There is debate about the value of standing in the shoes of historical figures. R. G. Collingwood was a proponent of mental re-enactment (Collingwood, The Idea of History; Dray, History as Re-Enactment). Max Weber did not think it necessary to be in one's mind a historical character, but did recognise the benefit of being able to empathise with emotions relevant to the lives of people being studied (Weber, Wirtschaft und Gesellschaft, part 1, chapter 1, section 1, paragraphs 2 and 3). Experiments in one's own mind, carried out involuntarily in dreams and voluntarily when reading myths and fiction, should help to develop such empathy, particularly when the emotions need to be stretched beyond what one experiences in modern, safe and peaceful life. One may for example get inside the heads of people, both virtuous and vicious, caught up in the French Revolution by reading Charles Dickens's novel A Tale of Two Cities.
4. Conclusion
If dreams (and myths and fiction) can be evidence as to the human condition in the way suggested in this post, we can read in that light this line from the closing passage of Arthur Schnitzler's Traumnovelle (with Fridolin as the speaker):
"Und kein Traum", seufzte er leise, "ist völlig Traum."
Schnitzler may have had disclosure of the psyche of the dreamer in mind. But we might equally say that no dream is entirely a dream, in the sense that it is also about the human condition generally, a vital if often only tacitly assumed part of human reality.
References
Baron, Richard. Confidence in Claims. CreateSpace, 2015. https://rbphilo.com/confidence.html
Baron, Richard. Epistemic Respectability in History. Amazon, 2019. https://rbphilo.com/history.html
Berdyaev, Nicolas. The Divine and the Human, translated by R M French. London, Geoffrey Bles, 1949.
Collingwood, Robin G. The Idea of History, Revised Edition with Lectures 1926-1928, edited with an introduction by Jan van der Dussen. Oxford, Clarendon Press, 1993.

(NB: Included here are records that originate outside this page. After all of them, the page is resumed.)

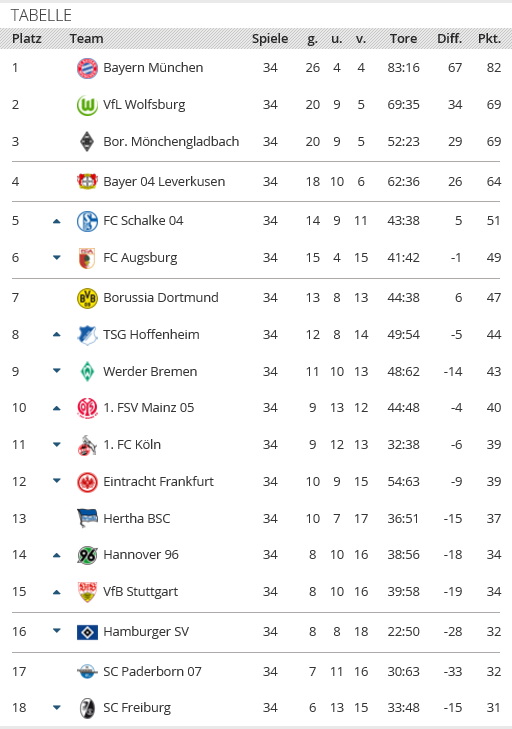The height and width of the screenshot is (729, 512).
Task: Click the Bayern München club crest
Action: [87, 68]
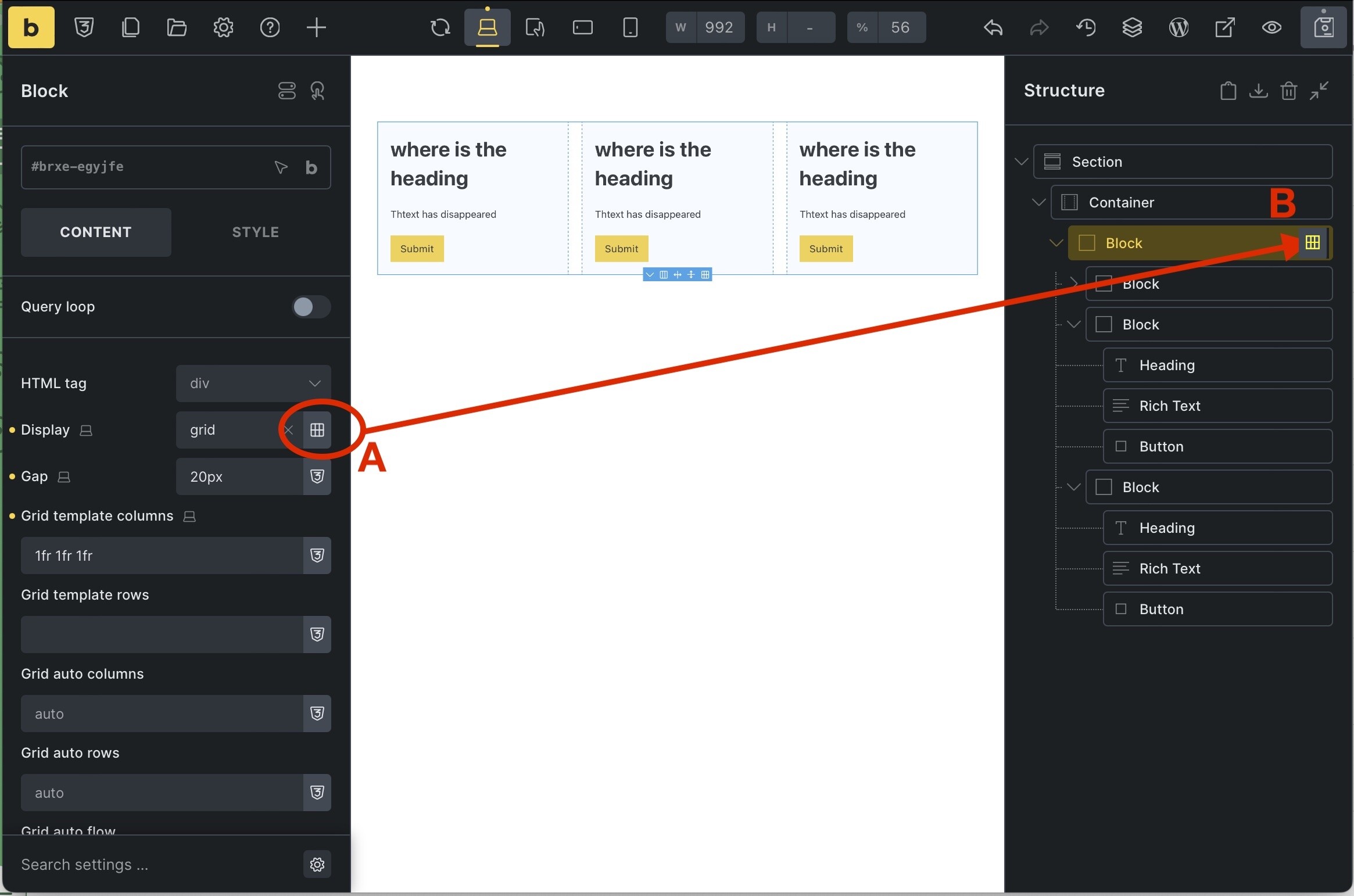Open the HTML tag dropdown
Screen dimensions: 1354x896
click(x=253, y=384)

Dickens, Charles. A Tale of Two Cities. (Many editions are available.)
Dray, Wiliam H. History As Re-Enactment: R. G. Collingwood’s Idea of History. Oxford, Clarendon Press, 1995.
Hutto, Daniel D. "Folk Psychology without Theory or Simulation". Chapter 7 of Daniel D. Hutto and Matthew Ratcliffe (eds.), Folk Psychology Re-Assessed. Dordrecht, Springer, 2007. https://doi.org/10.1007/978-1-4020-5558-4_7
Nozick, Robert. Philosophical Explanations. Cambridge, MA, The Belknap Press, 1981.
Schnitzler, Arthur. Traumnovelle. Berlin, S. Fischer, 1926.
Weber, Max. Wirtschaft und Gesellschaft. Tübingen, J. C. B. Mohr (Paul Siebeck), 1922. Wirtschaft und Gesellschaft has been translated as Economy and Society. Berkeley, CA, University of California Press, 1978. The book went through various editions, with text being moved around, but this does not affect the location of the material to which we have referred.